Dr Robinson said she was “looking at staffing,” and that the district already decreased elementary teaching staff at Hawley School in response to a drop in student numbers there. She said the district also has ongoing concerns about improving test scores for reading and writing at the elementary levels, which would justify keeping class sizes at 18 or below.

Finance member Joseph Kearney asked Parks and Recreation Director Barbara Kasbarian why contracted services in her budget escalated from $272,000 to $307,000 in the current proposal.

Ms Kasbarian said that there is a ten percent average increase in all contract services annually, which was compounded this year by increasing fuel and other related expenses.

Mr Portnoy them moved a reduction in the overall budget proposal by $1,936,000 through a combination of revenue and spending adjustments. Referring to the proposal as presented to the finance board, Mr Portnoy said, “I think a seven percent increase in today’s times is beyond what taxpayers would consider fair.”

In the end, the finance board incorporated numerous aspects of Mr Portnoy’s proposed cuts in a slightly less conservative cut. The final approved adjustment took $900,000 from the school district and $600,000 from the general government budget.

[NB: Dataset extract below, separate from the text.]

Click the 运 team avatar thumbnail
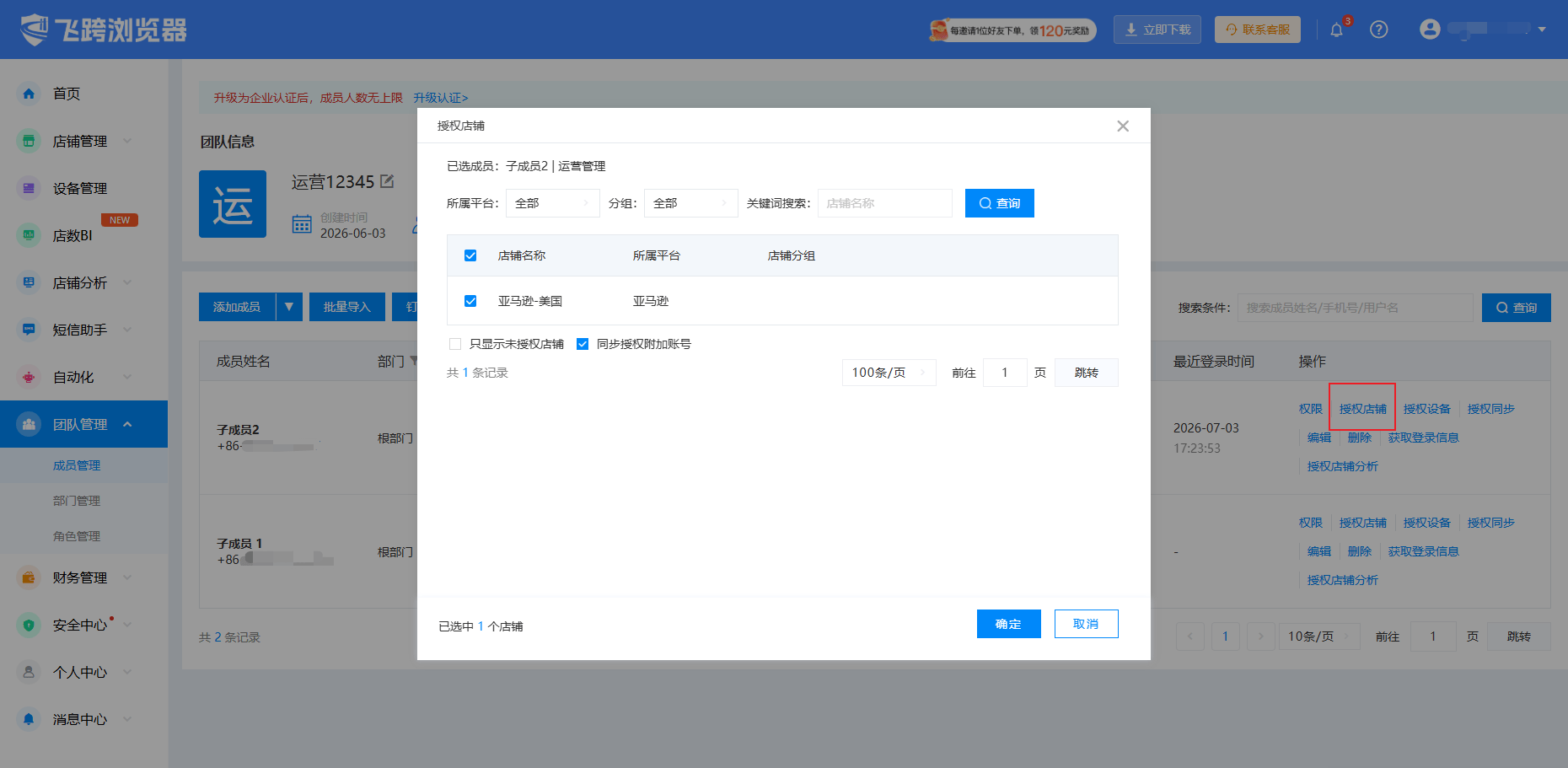 click(233, 204)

The numbers moved to the council are as follows:

Board of Selectmen proposed budget: $40,027,988 cut to $39,433,400

School district proposed budget: $66,931,044 cut to $66,031,044

Proposed budget revenues : Town, $11,878,459; School district, $4,667,129

Amount to be raised by taxation: $88,918,856

With a recent change at the council level, each subcommittee with jurisdiction over various town departments will begin the process of reviewing the respective areas of the latest budget proposal, bringing in applicable department heads when deemed necessary. The council’s education subcommittee began meeting Thursday, March 6, after The Bee went to press.

That subcommittee has scheduled further meetings March 10 and 20 at 7 pm in the Edmond Town Hall lower courtroom. The council’s public safety committee is scheduled to meet March 19 at 6 pm at the Booth Library.

The administrative subcommittee is set to meet March 10 and 18 at 7:30 pm in the Mary Hawley Room at Edmond Town Hall. According to Finance subcommittee chair Joseph DiCandido, his panel will schedule at least one meeting in the coming weeks.